New cultural sites include: Bamiyan, Afghanistan, with its Buddhist monastic sanctuaries, where the Taleban destroyed two huge standing Buddha statues in 2001; Quebrada de Humahuaca in Argentina, with substantial evidence of use as a major trade route over the past 10,000 years; Historic Quarter of Valparaiso, Chile, an example of late 19th century urban and architectural development; Jewish Quarter and St Procopius' Basilica in Trebic, Czech Republic, reminders of the co-existence of Jewish and Christian cultures from the Middle Ages to the 20th century; James Island in Gambia, bearing testimony to the beginning and the abolition of the slave trade.
Also included on the cultural list are: Rock Shelters of Bhimbetka, India, with paintings from the Mesolithic period right through to the Historical period; Takht-e Soleyman, Iran, with a Zoroastrian sanctuary and a temple of the Sasanian period; Ashur (Qala’at at Sherqat), Iraq, first capital of the Assyrian Empire; The White City of Tel-Aviv, Israel, reflecting modern organic planning principles; Sacri Monti of Piedmont and Lombardy, Italy, groups of chapels from the late 16th and 17th centuries; Mausoleum of Khoja Ahmed Yasawi, Kazakhstan, built at the time of Timur (Tamerlane), from 1389 to 1405; Franciscan Missions in the Sierra Gorda of Querétaro, Mexico, built during the last phase of the conversion to Christianity of the interior of Mexico in the mid 18th century.

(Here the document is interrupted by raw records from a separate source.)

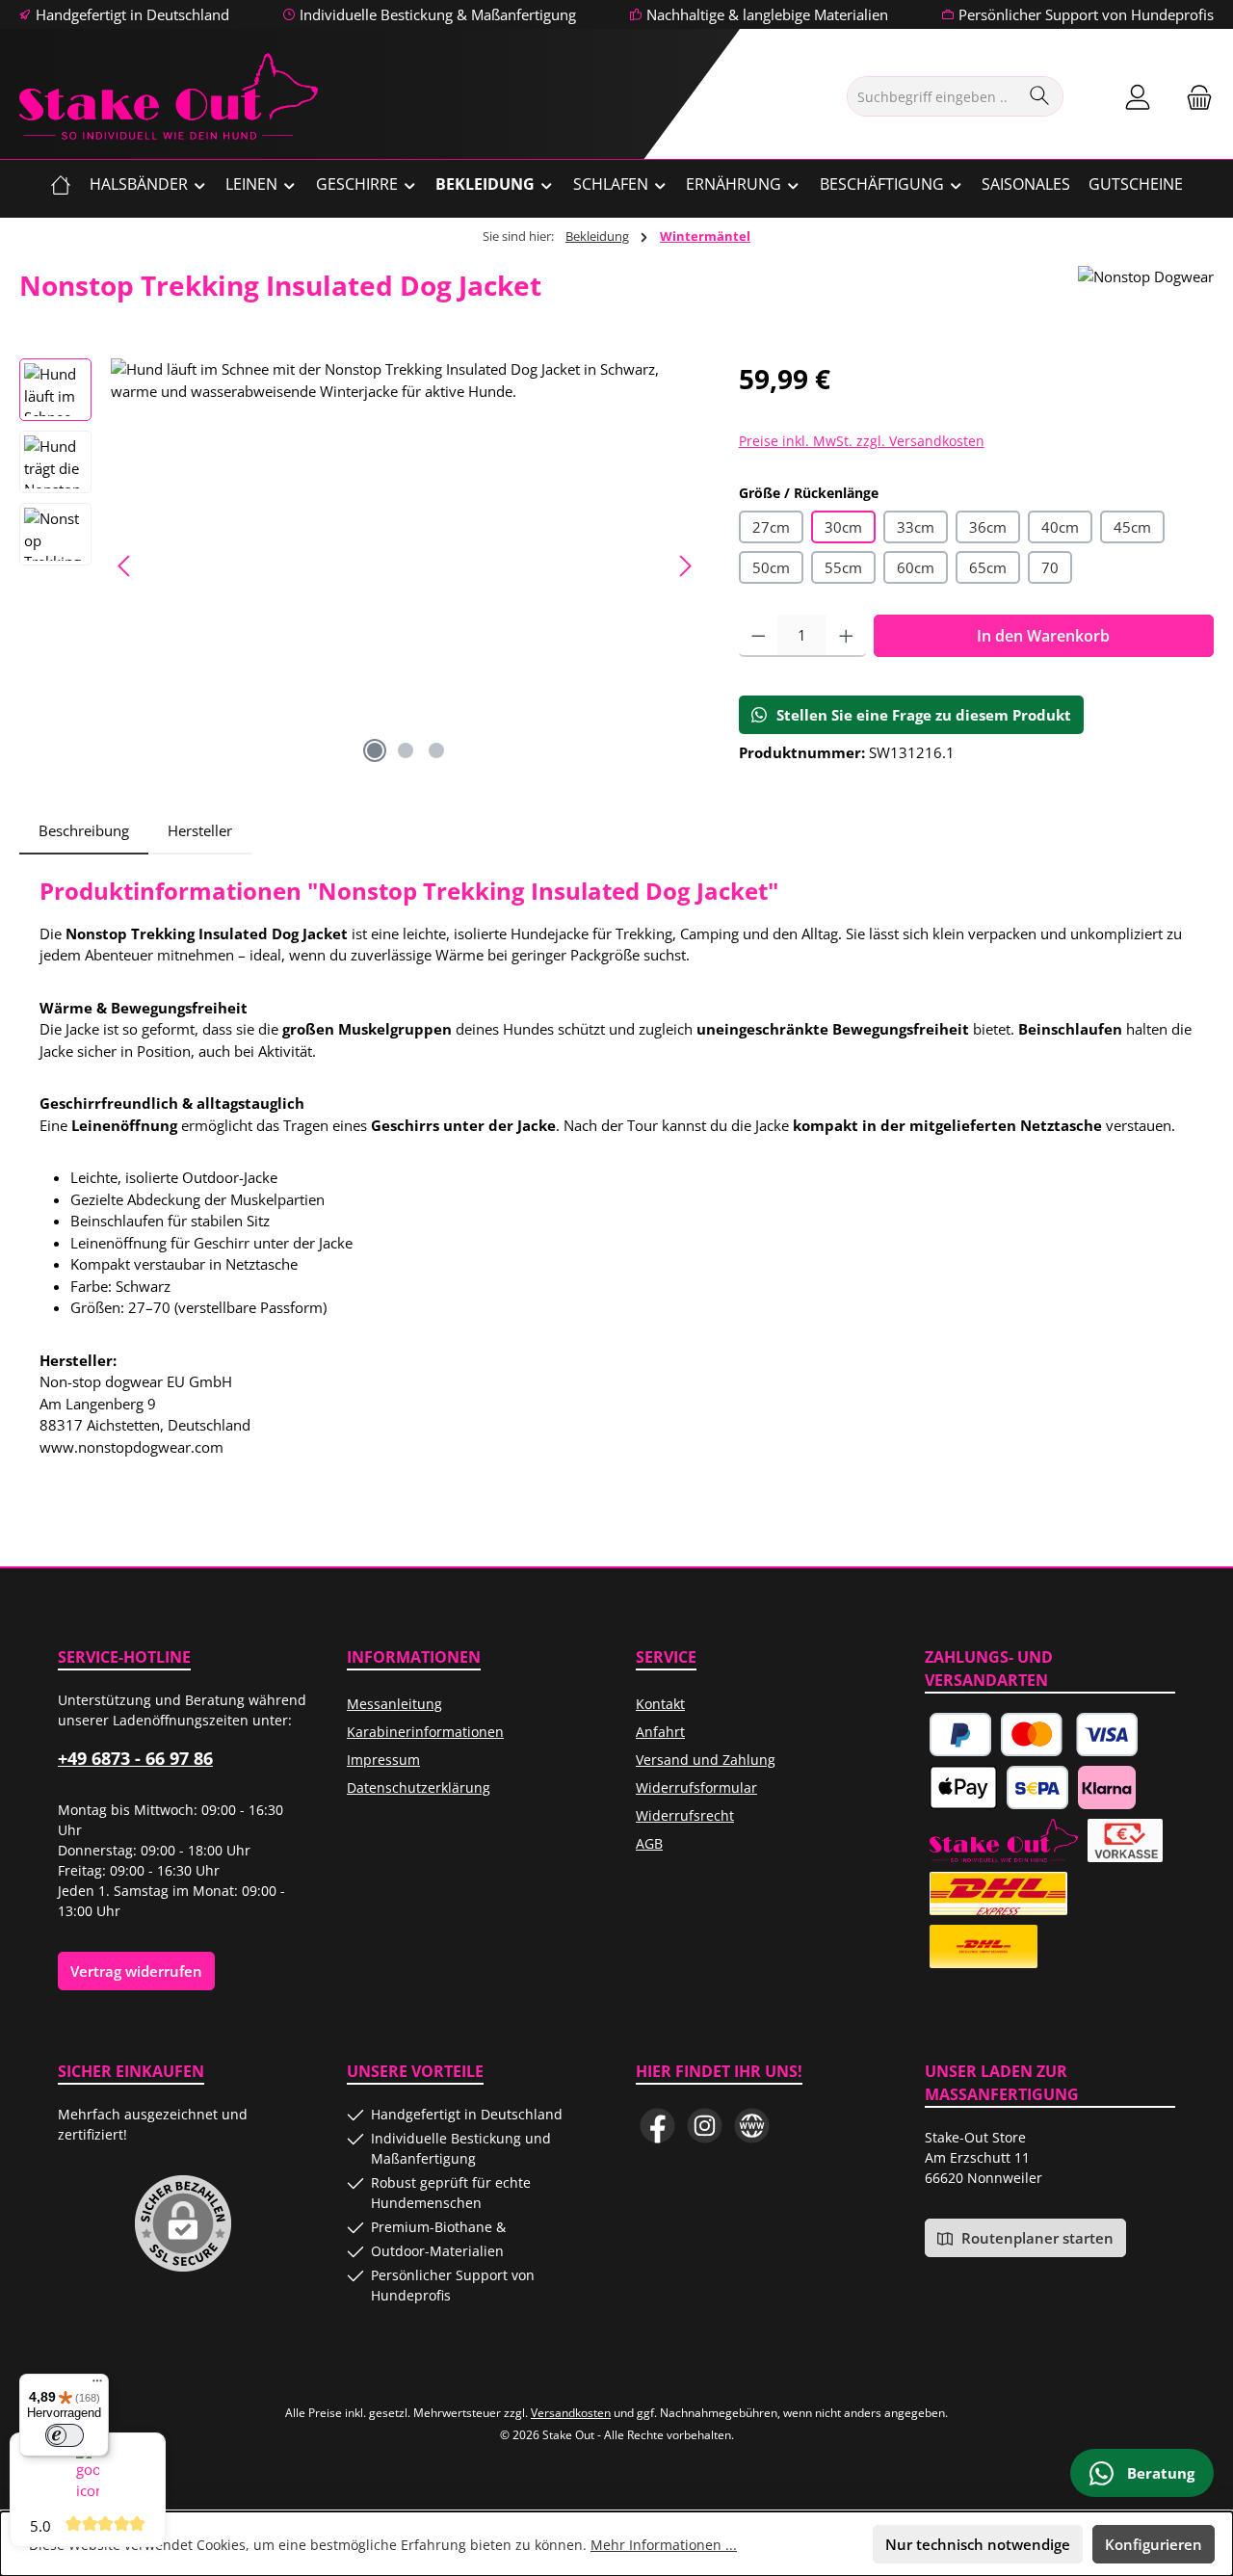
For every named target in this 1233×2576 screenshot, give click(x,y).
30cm (843, 527)
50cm (771, 567)
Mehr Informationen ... (663, 2545)
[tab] (83, 830)
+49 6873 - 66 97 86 (135, 1758)
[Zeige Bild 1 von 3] (374, 750)
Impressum (383, 1759)
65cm (988, 567)
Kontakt (660, 1704)
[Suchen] (1039, 96)
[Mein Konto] (1138, 97)
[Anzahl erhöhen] (846, 636)
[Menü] (97, 2385)
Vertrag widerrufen (136, 1971)
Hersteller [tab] (200, 830)
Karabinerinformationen (425, 1731)
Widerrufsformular (696, 1787)
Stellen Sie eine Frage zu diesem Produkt (923, 714)
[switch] (64, 2435)
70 (1050, 567)
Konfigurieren (1153, 2544)
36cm (988, 527)
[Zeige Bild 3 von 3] (436, 750)
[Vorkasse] (1125, 1840)
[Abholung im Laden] (1004, 1840)
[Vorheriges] (125, 566)
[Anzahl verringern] (758, 636)
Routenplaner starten (1036, 2237)
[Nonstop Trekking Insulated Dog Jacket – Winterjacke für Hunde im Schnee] (405, 565)
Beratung (1158, 2473)
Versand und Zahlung (705, 1759)
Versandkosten (571, 2413)
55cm (843, 567)
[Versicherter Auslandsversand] (998, 1893)
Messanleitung (394, 1704)
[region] (360, 565)
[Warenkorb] (1193, 97)
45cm (1132, 527)
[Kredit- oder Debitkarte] (1070, 1734)
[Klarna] (1107, 1787)
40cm (1060, 527)
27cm (771, 527)
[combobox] (933, 96)
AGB (649, 1843)
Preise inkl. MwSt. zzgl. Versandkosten (861, 441)
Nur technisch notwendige (977, 2544)
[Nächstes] (684, 566)
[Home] (60, 184)
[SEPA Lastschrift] (1037, 1787)
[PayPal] (960, 1734)
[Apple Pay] (963, 1787)
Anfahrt (660, 1731)
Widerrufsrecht (685, 1815)
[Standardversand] (983, 1946)
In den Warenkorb (1043, 635)
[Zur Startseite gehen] (168, 96)
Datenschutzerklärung (418, 1787)
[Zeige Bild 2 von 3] (405, 750)
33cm (915, 527)
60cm (915, 567)
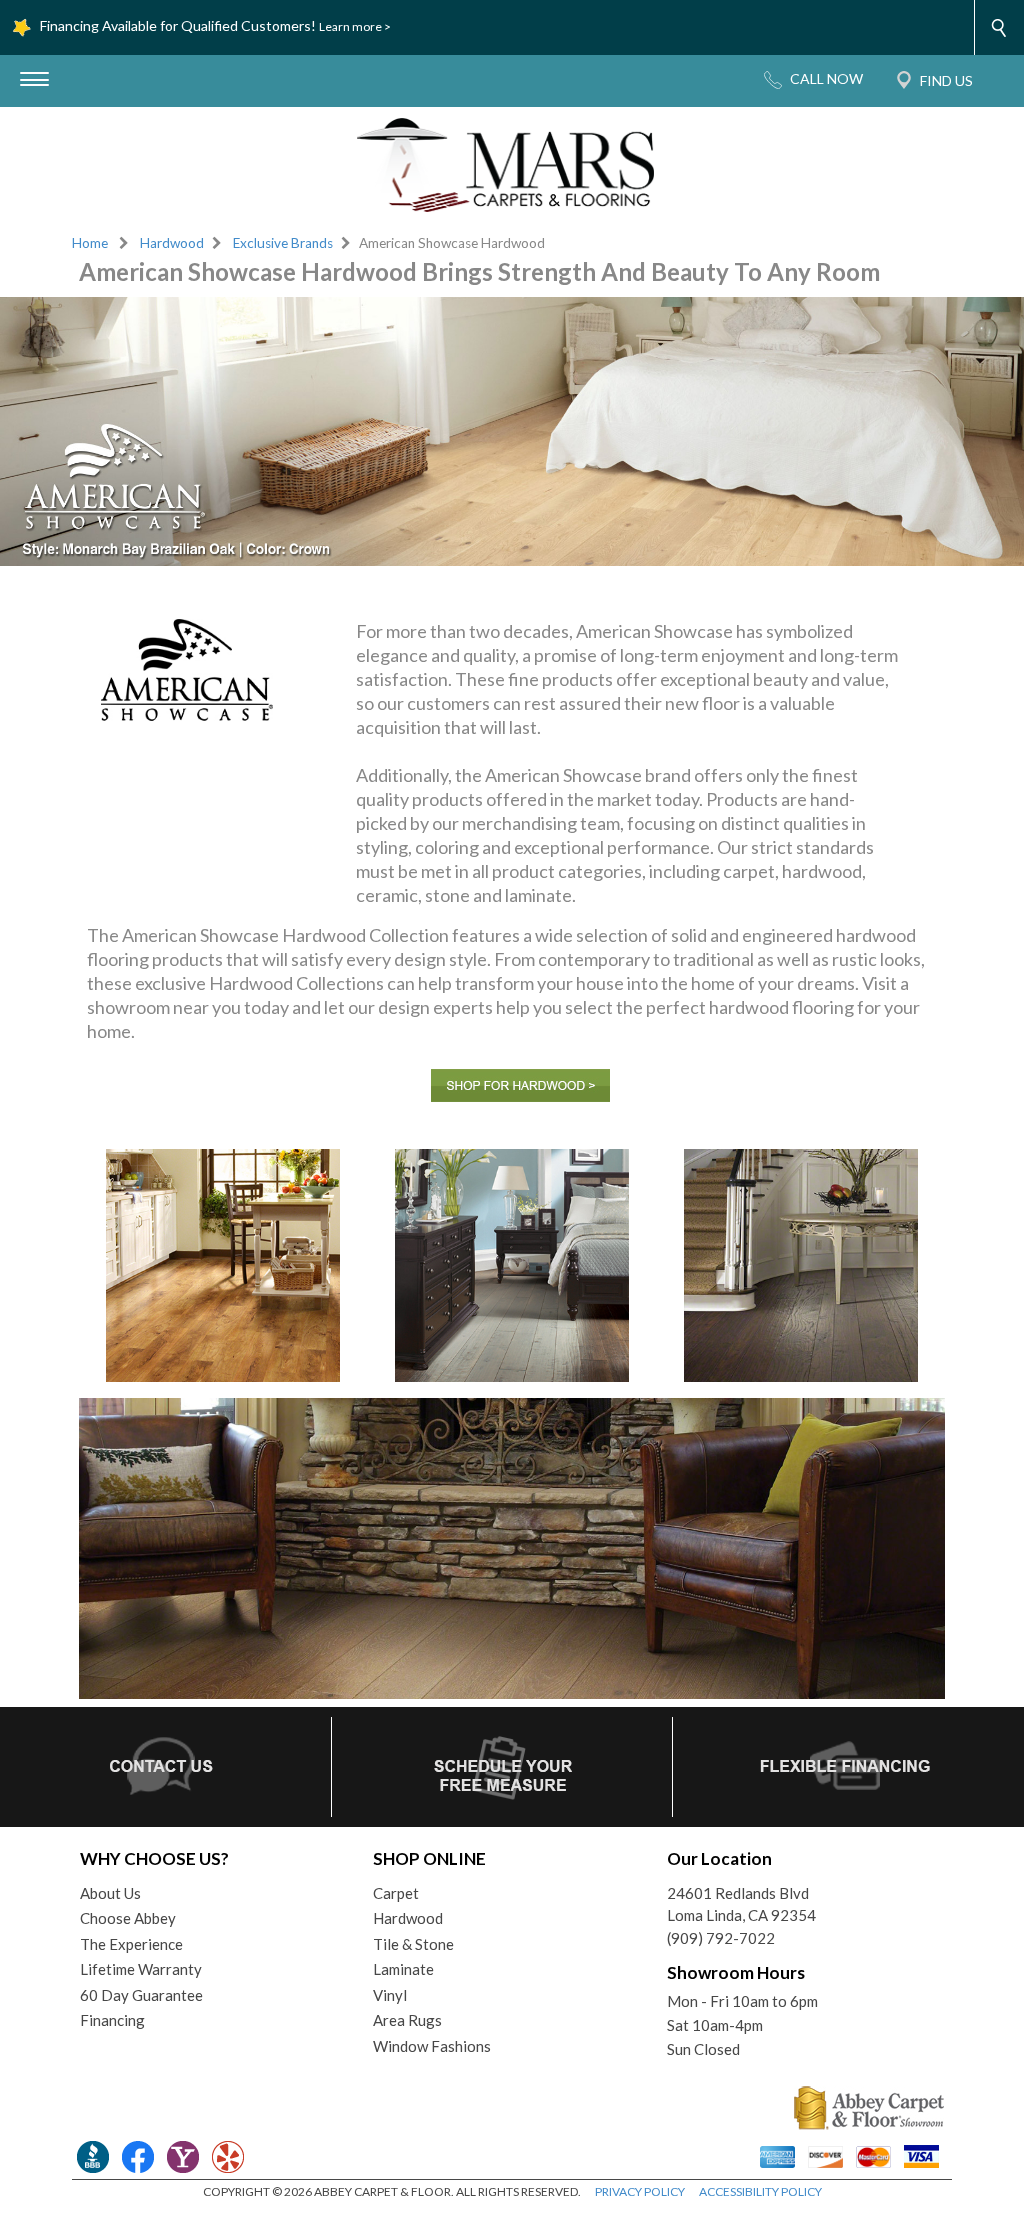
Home (90, 243)
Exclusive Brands (283, 243)
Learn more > (355, 26)
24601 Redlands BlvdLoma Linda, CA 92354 (741, 1904)
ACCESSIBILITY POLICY (760, 2191)
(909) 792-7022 (721, 1938)
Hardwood (172, 243)
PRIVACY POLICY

Others sites include Wooden Churches of Southern Little Poland showing different aspects of medieval church-building traditions; Citadel of Derbent, Russia, part of the northern limes of the Sasanian Persian Empire; Mapungubwe Cultural Landscape, South Africa, an expansive savannah landscape that developed into the largest kingdom in the sub-continent before it was abandoned in the 14th century; Ubeda-Baeza, Spain, dating back to the Moorish 9th century and to the Reconquista in the 13th century; Gebel Barkal in Sudan, archaeological sites of the Napatan (900 to 270 BC) and Meroitic (270 BC to 350 AD) cultures; Royal Botanic Gardens, Kew, United Kingdom, illustrating significant periods of the art of gardens from the 18th to the 20th centuries; Matobo Hills, Zimbabwe, with a profusion of distinctive rock landforms and an outstanding collection of rock paintings.
Three sites already listed were extended in size: Central Amazon Conservation Complex, Brazil, first listed in 2000, with key threatened species, including giant arapaima fish, the Amazonian manatee, the black caiman, and two species of river dolphin; Imperial Tombs of the Ming and Qing Dynasties, China, first listed in 2000, adding two distinct burial sites of Ming Dynasty emperors; and the Archaeological Site of Panamá Viejo in Panama, first listed in 1997, adding the location and ruins of the first European settlement on the American mainland and pre-Hispanic remains.